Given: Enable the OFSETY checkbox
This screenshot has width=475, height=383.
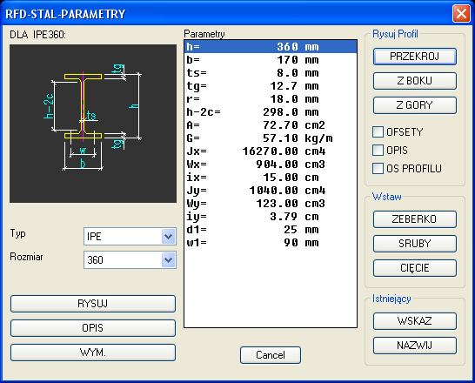Looking at the screenshot, I should tap(378, 132).
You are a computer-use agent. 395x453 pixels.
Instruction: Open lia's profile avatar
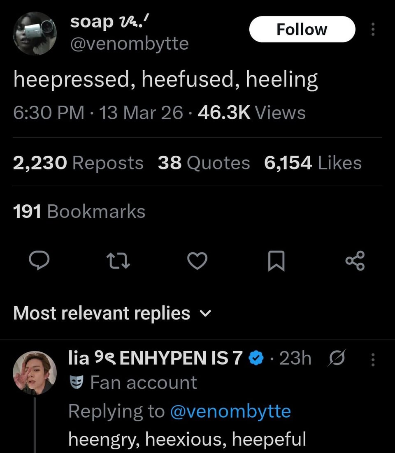click(x=35, y=372)
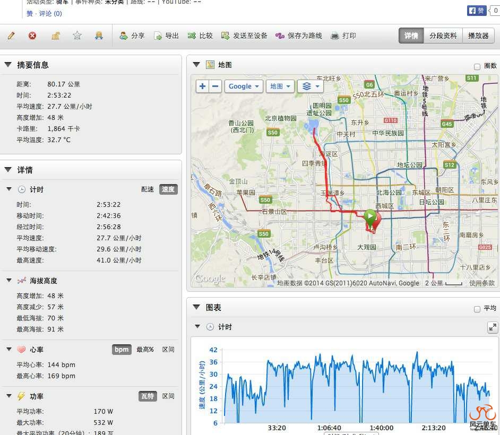The height and width of the screenshot is (435, 500).
Task: Switch to the 播放器 tab
Action: click(478, 36)
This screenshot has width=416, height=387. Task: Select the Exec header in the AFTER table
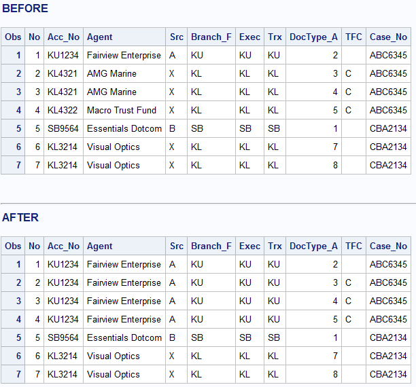point(249,246)
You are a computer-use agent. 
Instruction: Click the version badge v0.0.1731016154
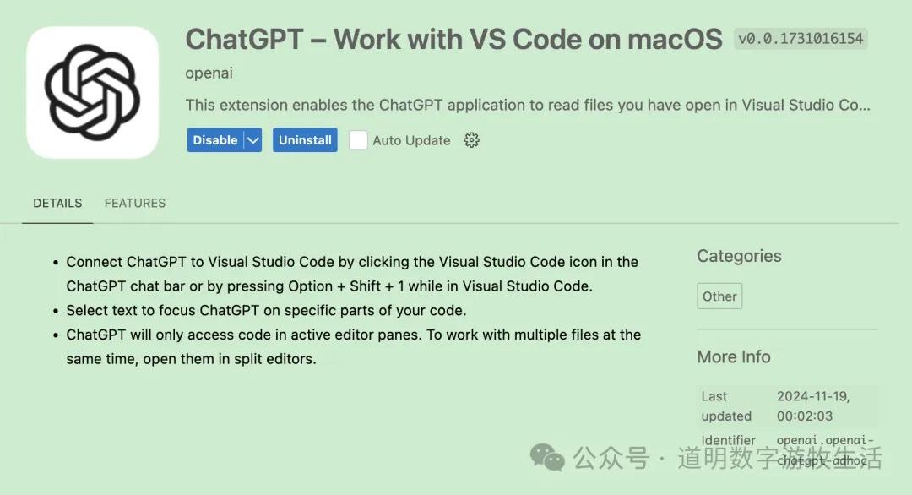801,39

_TASK REQUIREMENTS:_ Give the number of lines in the entries that hold the string "agent", and add nothing else.

_EXERCISE ANSWER:_ 2